The C++ Standard sets no limits on the size of a bit-field, other than that it must be greater or equal to zero - section 9.6/1. It also says:
Bit-fields are packed into some addressable allocation unit. [Note: bit-fields straddle allocation units on some machines and not on others. Bit-fields are assigned right-to-left on some machines, left-to-right on others. ]
Which I suppose could be taken to indicate some sort of maximum size.
This does not mean that your specific compiler implementation supports arbitrarily sized bit-fields, of course.
Typically, you cannot allocate more bits than the underlying type has. If long long
is 64 bits, then your bitfield is probably limited to :64.
Since the values of bit-fields are assigned to integers, I'd assume that the largest bit-field value you can use is that of the size of intmax_t.
Edit:
From the C99 Spec:
6.7.2.1 Bullet 9:
A bit-field is interpreted as a signed or unsigned integer type consisting of the specified number of bits.
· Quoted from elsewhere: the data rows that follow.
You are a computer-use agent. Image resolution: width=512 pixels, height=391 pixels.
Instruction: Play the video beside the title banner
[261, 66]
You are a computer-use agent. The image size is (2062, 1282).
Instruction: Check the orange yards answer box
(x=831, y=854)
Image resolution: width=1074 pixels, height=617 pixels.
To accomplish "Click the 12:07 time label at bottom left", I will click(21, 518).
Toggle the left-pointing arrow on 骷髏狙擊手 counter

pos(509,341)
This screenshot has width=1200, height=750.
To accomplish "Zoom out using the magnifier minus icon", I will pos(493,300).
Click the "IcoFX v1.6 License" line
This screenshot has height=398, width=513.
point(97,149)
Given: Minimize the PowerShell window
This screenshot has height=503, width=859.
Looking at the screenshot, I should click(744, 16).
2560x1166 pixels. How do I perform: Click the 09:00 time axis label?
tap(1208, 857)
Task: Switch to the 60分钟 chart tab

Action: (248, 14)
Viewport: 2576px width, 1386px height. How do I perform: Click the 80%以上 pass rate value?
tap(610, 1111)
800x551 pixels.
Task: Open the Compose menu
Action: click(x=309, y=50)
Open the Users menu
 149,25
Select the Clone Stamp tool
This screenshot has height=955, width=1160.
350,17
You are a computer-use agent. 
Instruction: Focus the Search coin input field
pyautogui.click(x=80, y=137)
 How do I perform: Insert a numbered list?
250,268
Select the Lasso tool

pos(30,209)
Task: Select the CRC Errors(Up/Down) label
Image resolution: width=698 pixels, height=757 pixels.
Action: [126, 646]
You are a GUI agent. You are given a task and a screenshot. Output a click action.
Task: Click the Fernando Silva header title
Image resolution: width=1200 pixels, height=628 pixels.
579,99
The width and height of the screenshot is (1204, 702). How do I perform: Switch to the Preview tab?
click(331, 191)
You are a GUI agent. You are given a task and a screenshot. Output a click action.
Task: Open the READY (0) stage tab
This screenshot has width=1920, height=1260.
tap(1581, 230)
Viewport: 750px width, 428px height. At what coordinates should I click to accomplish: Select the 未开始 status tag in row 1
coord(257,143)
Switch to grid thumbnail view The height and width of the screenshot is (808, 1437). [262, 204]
If the value 0 or 1 is stored into a nonzero-width bit-field of type _Bool, the value of the bit-field shall compare equal to the value stored.
6.7.2.1 Bullet 10:
An implementation may allocate any addressable storage unit large enough to hold a bit- field. If enough space remains, a bit-field that immediately follows another bit-field in a structure shall be packed into adjacent bits of the same unit. If insufficient space remains, whether a bit-field that does not fit is put into the next unit or overlaps adjacent units is implementation-defined. The order of allocation of bit-fields within a unit (high-order to low-order or low-order to high-order) is implementation-defined. The alignment of the addressable storage unit is unspecified.
C99 §6.7.2.1, paragraph 3:
The expression that specifies the width of a bit-field shall be an integer constant expression that has nonnegative value that shall not exceed the number of bits in an object of the type that is specified if the colon and expression are omitted. If the value is zero, the declaration shall have no declarator.
C++0xa §9.6, paragraph 1:
... The constant-expression shall be an integral constant expression with a value greater than or equal to zero. The value of the integral constant expression may be larger than the number of bits in the object representation (3.9) of the bit-field’s type; in such cases the extra bits are used as padding bits and do not participate in the value representation (3.9) of the bit-field.
So in C you can't do that at all, and in C++ it won't do what you want it to.